My friend is dating this guy that has a “free” subscription to FHM (For Him Magazine) which is so much more than a clever acronym. A wannabe Maxim, FHM hosts a panoply of “universal truths that define guys as guys” such as “My Best Friend,” which showcases Jessica and Kara, two best friends, untying each other’s string bikinis in a sudsy jacuzzi. What makes Jessica and Kara such good friends, you ask? Kara: “You throw your boobs on my head.” Jessica: “And you love it.”
There are not only hundreds (hundreds!) of scantily clad ladies for you to clean your pipes with but at the end of the magazine is a section called “20 HOT DATES!” These ladies are looking for love in all the right places. If you see one you like, you can contact her, probably with your credit card information. Without further ado, meet…
Kelly: “I had my DD breasts reduced to C’s because I was tired of guys’ comments. The only thing they were good for was hiding stuff. I once smuggled a fifth of vodka out of a party between them.”
Angela: “Guys think I’m high maintenance but I’m not–I just want to do things most people can’t afford, like flying to France for a date.
Shannon: “I love karaoke. I got my best friend to sing ‘Baby Got Back’ with me, but she kept yelling, ‘Don’t rub your butt on me.'”
Jenafer: “I’m really aggressive. I once tried to kiss a guy at a party, but he resisted. I tried and failed five times that night. There’s nothing wrong with working to get what you want.”

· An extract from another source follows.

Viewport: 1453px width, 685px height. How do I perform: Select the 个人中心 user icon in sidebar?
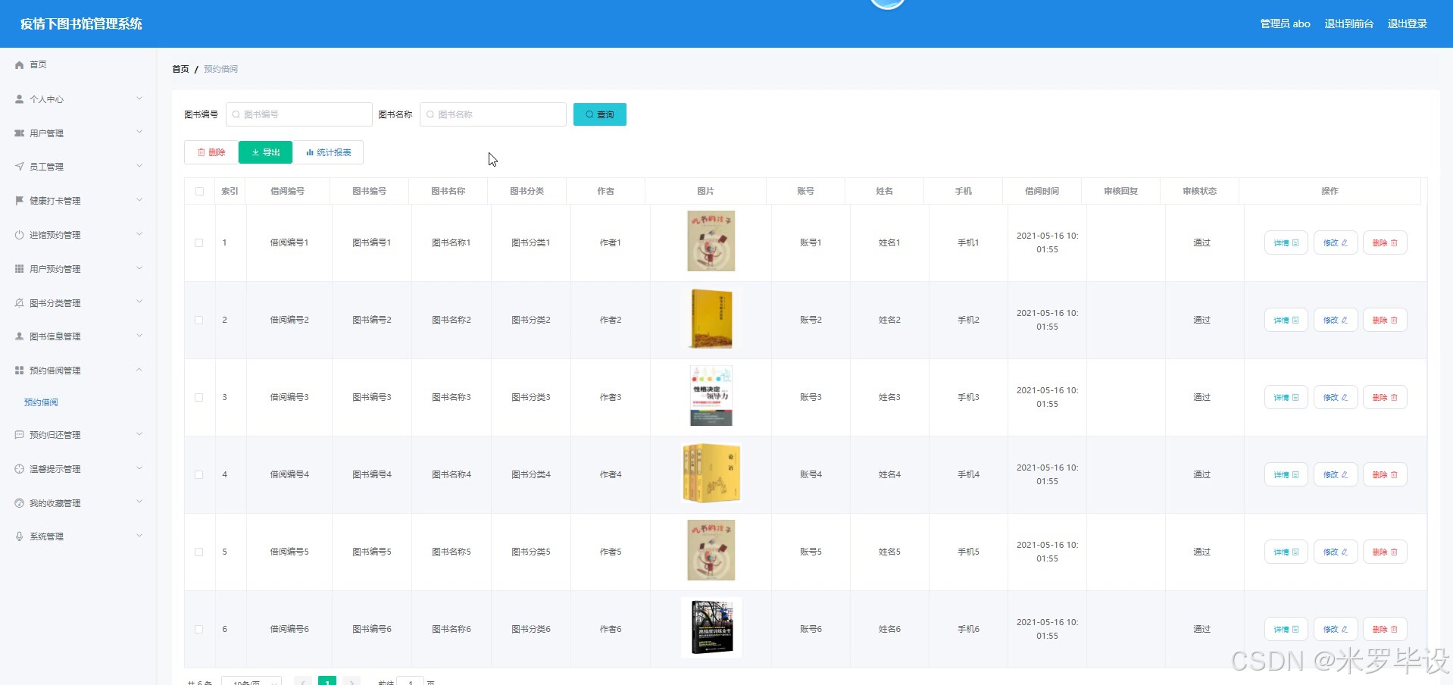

Tiffany: “I hate when guys get all hard street-talking on you. I guess that’s what I get for dating white guys with gold teeth.”
Jodie: “I’ve been learning striptease with help from a Carmen Electra DVD. It’s fun and Carmen is sexy, but it’s hard work too. The first time I did it, my butt ached for two days!”
Morgan: “Once I said I was Hanukkah when I meant Jewish. I also thought the Carolinas were islands.”